To avoid discrimination in recruitment using social media platforms, employers should establish clear policies and guidelines for how social media will be used in the hiring process. This can include limiting access to social media profiles until later stages of the recruitment process, or ensuring that only job-relevant information is considered in the hiring decision.

Employers should also ensure that their hiring managers are trained on how to avoid discrimination and unconscious bias in the hiring process, including how to evaluate candidates based on their skills, qualifications, and experience, rather than personal characteristics or beliefs.

Overall, employers must ensure that their recruitment practices are fair, transparent, and free from any form of discrimination, including discrimination based on information available on a candidate’s social media profile.

  • In a 2013 survey of 500 employers, 62%  regarded websites as the most effective recruitment method for attracting candidates – particularly public and not-for-profit sector
    • Cost-effective, larger pool of candidates, ease of use, and speed of hiring – but   filters out  large numbers of candidates (Parry and Tyson, 2008)
    • The unemployed, ‘tech poor or less IT literate, and older groups   (Searle, 2006)
    • Disability discrimination, whereas traditional methods enable equality of access

Informal discrimination occurs through social networks and can side-step formal diversity policies in organizations.
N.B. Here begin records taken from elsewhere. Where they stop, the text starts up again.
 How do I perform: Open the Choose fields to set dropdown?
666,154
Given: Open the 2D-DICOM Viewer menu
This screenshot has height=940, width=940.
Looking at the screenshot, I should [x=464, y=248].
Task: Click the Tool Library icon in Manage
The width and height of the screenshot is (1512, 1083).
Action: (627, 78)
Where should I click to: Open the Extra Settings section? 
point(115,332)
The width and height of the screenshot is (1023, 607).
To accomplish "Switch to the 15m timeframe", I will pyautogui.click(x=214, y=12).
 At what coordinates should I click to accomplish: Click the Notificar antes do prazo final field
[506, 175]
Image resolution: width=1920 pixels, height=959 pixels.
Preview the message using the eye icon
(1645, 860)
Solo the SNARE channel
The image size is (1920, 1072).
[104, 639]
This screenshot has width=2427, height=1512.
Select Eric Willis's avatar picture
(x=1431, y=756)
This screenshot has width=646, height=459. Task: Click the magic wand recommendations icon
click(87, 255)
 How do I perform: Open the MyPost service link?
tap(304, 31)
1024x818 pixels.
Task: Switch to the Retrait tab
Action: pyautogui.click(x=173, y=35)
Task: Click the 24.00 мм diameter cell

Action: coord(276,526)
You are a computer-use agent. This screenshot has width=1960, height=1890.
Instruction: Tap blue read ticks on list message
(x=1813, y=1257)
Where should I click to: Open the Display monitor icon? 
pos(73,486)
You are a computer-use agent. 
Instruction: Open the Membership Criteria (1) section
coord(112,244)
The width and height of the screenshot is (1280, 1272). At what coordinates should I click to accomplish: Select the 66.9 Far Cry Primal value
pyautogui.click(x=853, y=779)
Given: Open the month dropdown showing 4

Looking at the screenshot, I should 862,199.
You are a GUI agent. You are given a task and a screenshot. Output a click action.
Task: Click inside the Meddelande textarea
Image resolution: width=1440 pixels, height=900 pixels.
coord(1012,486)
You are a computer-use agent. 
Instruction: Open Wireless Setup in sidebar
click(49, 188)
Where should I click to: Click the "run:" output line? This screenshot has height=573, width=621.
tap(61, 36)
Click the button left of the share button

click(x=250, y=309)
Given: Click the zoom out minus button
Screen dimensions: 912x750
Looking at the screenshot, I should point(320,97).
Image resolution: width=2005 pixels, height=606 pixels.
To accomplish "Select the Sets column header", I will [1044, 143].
Informal discrimination occurs when individuals discriminate against others based on their social networks, rather than explicit policies or rules. This can be particularly challenging for organizations that have implemented formal diversity policies, as informal discrimination can often go unnoticed or may not be addressed by these policies.

Social networks can play a significant role in informal discrimination in organizations. For example, if individuals within an organization tend to socialize with people who are similar to them in terms of ethnicity, gender, or other characteristics, they may be more likely to favor those individuals when it comes to promotions, assignments, or other opportunities. This can create a situation where some individuals are systematically excluded or disadvantaged, even if there are formal policies in place to prevent discrimination.

One of the challenges of addressing informal discrimination is that it can be difficult to detect. Unlike explicit forms of discrimination, such as overtly biased comments or actions, informal discrimination can be subtle and may occur through unconscious biases or assumptions. In addition, individuals who engage in informal discrimination may not even be aware that they are doing so, making it difficult for them to change their behavior.

To address informal discrimination, organizations may need to take a more proactive approach to diversity and inclusion. This could include implementing training programs to help employees recognize and address their biases, promoting diversity in leadership positions, and encouraging employees to interact with people from different backgrounds. By creating a more inclusive culture, organizations can reduce the likelihood of informal discrimination and promote a more equitable workplace.